The result should be every line of the listing that holds the word "Task".

+++ Provided information

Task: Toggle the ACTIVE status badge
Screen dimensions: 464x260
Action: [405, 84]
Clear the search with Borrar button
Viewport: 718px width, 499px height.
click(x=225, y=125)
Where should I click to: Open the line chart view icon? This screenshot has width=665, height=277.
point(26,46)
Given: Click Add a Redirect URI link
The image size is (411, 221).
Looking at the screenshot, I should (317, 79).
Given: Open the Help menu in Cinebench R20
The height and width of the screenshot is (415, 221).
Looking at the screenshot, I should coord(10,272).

++++++
+++ Provided information

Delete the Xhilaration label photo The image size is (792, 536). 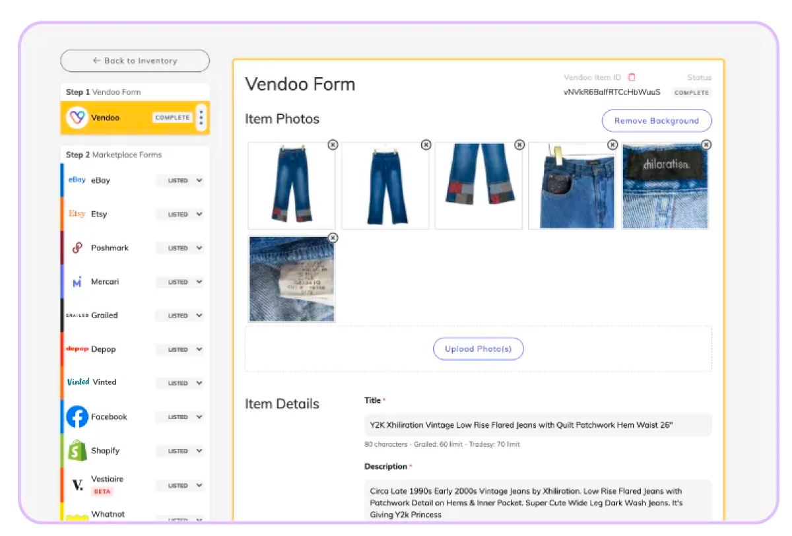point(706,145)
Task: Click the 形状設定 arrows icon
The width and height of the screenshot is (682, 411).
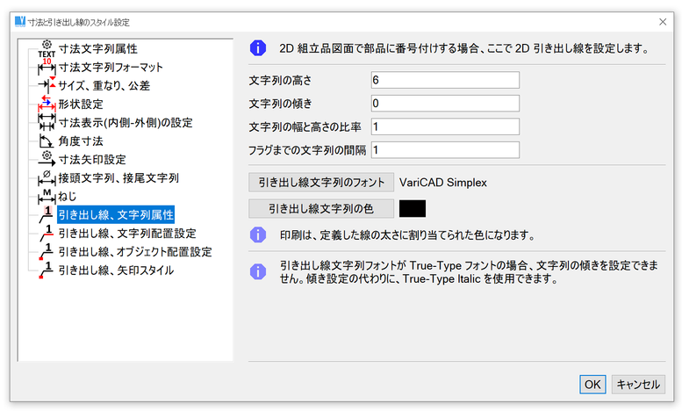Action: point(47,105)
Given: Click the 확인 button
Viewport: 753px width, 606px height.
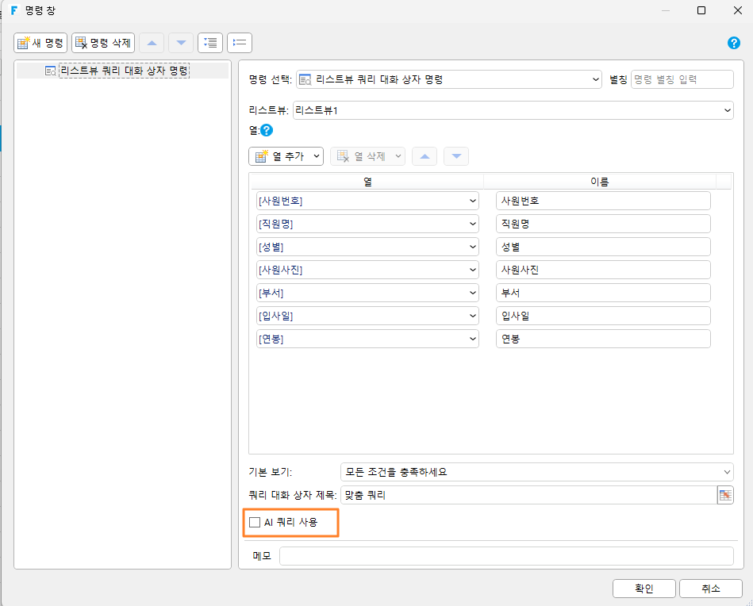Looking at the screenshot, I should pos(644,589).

++++++
+++ Provided information

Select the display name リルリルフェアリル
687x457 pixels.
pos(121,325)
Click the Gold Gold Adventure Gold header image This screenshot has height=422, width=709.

++++++

▶ _Reply to the exercise_
Task: Toggle the ACTIVE status badge
Task: Click the 形状設定 arrows icon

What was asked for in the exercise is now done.